Stir in olive oil, red wine vinegar, and lemon juice. Season with salt and pepper to taste. Set aside.
2. Make the Fried Onions:Heat 1 inch of vegetable oil in a deep skillet over medium heat to 350°F (175°C).
In a bowl, toss the onion slices with flour, smoked paprika, and a pinch of salt.
Fry the onions in batches for 2-3 minutes, or until golden and crispy. Remove with a slotted spoon and drain on paper towels. Sprinkle with a little more salt.
3. Cook the Steak:Preheat your grill or a skillet to high heat (about 450°F/230°C).
Season the steak with olive oil, salt, and pepper on both sides.
Grill or sear the steak for 3-4 minutes per side for medium-rare (135°F/57°C internally), or to your desired doneness.
Let the steak rest for 5 minutes, then slice thinly against the grain.
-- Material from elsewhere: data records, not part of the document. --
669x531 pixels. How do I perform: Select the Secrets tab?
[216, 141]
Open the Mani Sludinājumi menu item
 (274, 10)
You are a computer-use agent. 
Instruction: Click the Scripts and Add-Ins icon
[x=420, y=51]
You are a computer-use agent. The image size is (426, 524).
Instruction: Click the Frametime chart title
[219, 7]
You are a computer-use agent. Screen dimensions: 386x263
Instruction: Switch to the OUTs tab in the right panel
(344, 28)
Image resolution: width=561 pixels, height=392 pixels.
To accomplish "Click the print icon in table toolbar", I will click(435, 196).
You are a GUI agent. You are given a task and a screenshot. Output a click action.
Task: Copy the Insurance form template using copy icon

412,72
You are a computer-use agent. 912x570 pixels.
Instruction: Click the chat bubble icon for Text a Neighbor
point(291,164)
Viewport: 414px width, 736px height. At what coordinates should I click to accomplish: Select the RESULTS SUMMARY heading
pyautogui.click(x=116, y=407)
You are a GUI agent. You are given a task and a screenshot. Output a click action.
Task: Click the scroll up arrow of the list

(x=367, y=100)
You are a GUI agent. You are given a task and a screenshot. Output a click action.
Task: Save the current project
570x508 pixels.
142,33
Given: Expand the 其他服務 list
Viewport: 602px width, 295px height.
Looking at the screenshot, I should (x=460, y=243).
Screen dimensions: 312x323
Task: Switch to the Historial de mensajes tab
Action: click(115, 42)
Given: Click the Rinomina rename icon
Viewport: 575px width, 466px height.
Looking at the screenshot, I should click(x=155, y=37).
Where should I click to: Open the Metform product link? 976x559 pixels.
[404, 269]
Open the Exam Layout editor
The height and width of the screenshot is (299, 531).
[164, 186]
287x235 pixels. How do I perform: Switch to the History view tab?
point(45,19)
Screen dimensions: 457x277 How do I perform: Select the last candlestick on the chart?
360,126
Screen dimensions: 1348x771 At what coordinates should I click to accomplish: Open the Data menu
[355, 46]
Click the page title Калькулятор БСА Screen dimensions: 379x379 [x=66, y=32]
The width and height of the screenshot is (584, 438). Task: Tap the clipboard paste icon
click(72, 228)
4. Assemble the Sandwiches:Preheat your oven to broil.
Place the toasted rolls on a baking sheet. Layer the bottom half of each roll with sliced steak, a slice of cheese, and a spoonful of chimichurri sauce.
Broil for 1-2 minutes, or until the cheese is melted and bubbly.
Top with a generous handful of fried onions and extra chimichurri sauce. Garnish with fresh parsley or cilantro.
Place the top half of the roll on the sandwich.
Serving Suggestion:Serve the sandwiches hot, with a side of pickles or a simple green salad to balance the richness. Pair with a cold beer or iced tea.